Using the entries below, output exactly the lines from the one containing "This screenshot has height=1280, width=576." through the final line, both included, and no others.

DATA RECORDS section start

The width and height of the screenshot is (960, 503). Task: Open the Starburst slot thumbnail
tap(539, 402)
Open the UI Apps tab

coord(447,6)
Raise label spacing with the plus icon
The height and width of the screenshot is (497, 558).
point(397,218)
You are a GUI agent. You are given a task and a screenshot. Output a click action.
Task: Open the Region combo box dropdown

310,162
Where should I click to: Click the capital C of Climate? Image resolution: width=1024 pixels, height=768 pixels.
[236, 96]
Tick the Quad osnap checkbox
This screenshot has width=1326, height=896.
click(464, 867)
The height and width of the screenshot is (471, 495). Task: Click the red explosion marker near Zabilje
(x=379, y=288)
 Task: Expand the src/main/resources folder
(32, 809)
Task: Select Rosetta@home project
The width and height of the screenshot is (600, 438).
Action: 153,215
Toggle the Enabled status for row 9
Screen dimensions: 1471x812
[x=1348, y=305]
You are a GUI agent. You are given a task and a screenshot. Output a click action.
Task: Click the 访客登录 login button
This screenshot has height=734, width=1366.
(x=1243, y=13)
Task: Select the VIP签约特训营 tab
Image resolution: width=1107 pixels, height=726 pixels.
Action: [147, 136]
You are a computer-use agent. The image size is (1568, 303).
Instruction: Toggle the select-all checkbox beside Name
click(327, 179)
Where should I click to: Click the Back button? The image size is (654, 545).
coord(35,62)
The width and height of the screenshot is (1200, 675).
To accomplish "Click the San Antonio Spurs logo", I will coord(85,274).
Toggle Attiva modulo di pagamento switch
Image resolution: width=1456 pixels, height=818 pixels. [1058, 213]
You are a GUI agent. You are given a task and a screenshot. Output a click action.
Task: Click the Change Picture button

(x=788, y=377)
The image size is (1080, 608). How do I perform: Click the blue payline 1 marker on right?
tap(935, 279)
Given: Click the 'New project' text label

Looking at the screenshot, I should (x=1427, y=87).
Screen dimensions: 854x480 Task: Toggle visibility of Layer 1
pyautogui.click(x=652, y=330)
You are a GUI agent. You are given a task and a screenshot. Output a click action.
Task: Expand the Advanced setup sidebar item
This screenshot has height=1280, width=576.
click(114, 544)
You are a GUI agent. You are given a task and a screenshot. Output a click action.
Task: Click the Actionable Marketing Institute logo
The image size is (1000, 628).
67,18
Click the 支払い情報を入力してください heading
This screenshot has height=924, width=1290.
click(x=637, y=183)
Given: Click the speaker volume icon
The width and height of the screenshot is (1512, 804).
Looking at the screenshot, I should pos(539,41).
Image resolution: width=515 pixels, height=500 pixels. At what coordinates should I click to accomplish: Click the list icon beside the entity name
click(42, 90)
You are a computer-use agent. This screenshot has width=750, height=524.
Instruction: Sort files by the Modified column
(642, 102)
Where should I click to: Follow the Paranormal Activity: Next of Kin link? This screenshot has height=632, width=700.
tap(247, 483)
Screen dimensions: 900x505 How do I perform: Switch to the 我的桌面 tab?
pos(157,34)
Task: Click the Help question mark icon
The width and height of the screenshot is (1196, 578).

DATA RECORDS section end

*FINISHED TASK:*
This screenshot has height=1280, width=576.
click(114, 544)
You are a GUI agent. You are given a task and a screenshot. Output a click action.
Task: Click the Actionable Marketing Institute logo
The image size is (1000, 628).
67,18
Click the 支払い情報を入力してください heading
This screenshot has height=924, width=1290.
click(x=637, y=183)
Given: Click the speaker volume icon
The width and height of the screenshot is (1512, 804).
Looking at the screenshot, I should pos(539,41).
Image resolution: width=515 pixels, height=500 pixels. At what coordinates should I click to accomplish: Click the list icon beside the entity name
click(42, 90)
You are a computer-use agent. This screenshot has width=750, height=524.
Instruction: Sort files by the Modified column
(642, 102)
Where should I click to: Follow the Paranormal Activity: Next of Kin link? This screenshot has height=632, width=700.
tap(247, 483)
Screen dimensions: 900x505 How do I perform: Switch to the 我的桌面 tab?
pos(157,34)
Task: Click the Help question mark icon
The width and height of the screenshot is (1196, 578).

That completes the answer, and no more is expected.